It’s true that today’s Senate is among the oldest in the nation's history and probably does not reflect the viewpoints of younger Americans as it might if it were less geriatric (a caucus that could include, some might argue, Sanders himself). But is that good reason to unseat an 84-year-old incumbent seeking her final term?

Activists aimed to accomplish one thing at the California Democratic Party’s convention last month. They denied Feinstein, the ranking member of the Senate Judiciary and Intelligence Committees, their party’s endorsement. Oh, and they booed a lot. Otherwise, Feinstein is a four-term senator from California in the era of Donald Trump.

Will she be primaried? Yes. In California, everyone competes with everyone in primaries regardless of party. Will she win? Almost certainly. Along with the jungle party, Feinstein has another built-in advantage: being a Democrat in a midterm year that’s a referendum on a Republican president.

Still another advantage is that she’s lead to charge to reinstate the ban on assault weapons, and she’s hammering the president for kowtowing to the gun lobby—especially important in a year when it seems that this issue might actually cut in the Democrats’ favor.

If certain Democrats who’ve been inside the system for a while seem corrupt, there’s probably a good reason for that.

I get that her senior status is an issue, but seriously, the only instrument of direct power a senator has is her vote. As long as she can vote in accordance with her constituency, and mostly in line with her party's priorities, Feinstein’s advanced age is nary an impediment. Hell, Strom Thurmond was a century old when he retired. As long as his aides could wheel him onto the Senate floor to vote along party lines, his age was pragmatically moot.

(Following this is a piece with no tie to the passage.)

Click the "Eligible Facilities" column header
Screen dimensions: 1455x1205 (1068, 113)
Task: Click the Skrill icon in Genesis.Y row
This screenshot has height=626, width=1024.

Why is Feinstein’s age being held up as an issue? Because activists will take any excuse to whack her. Feinstein has never been popular with the party's grassroots. She favored capital punishment when they were against it. She supported the Iraq War when they were against it. For these and other political sins, Feinstein is seen as a relic of another age when the Democrats were a truly centrist party (think Bill Clinton) rather than the center-left party it is today.

That activists are targeting Feinstein is worrisome—for progressive politics. It suggests the base, as it functions in California, will accept gesture in lieu of power, an outcome of the Sanders campaign that does not receive the scrutiny it deserves.

It’s one thing to blast a sitting senator as insufficiently loyal to progressive causes. It’s another to accomplish something for having done that. If all you've done is deny an incumbent an endorsement, you haven’t done much. If denying an endorsement results in defeat, what then? A Democrat beat a Democrat, and nothing has changed.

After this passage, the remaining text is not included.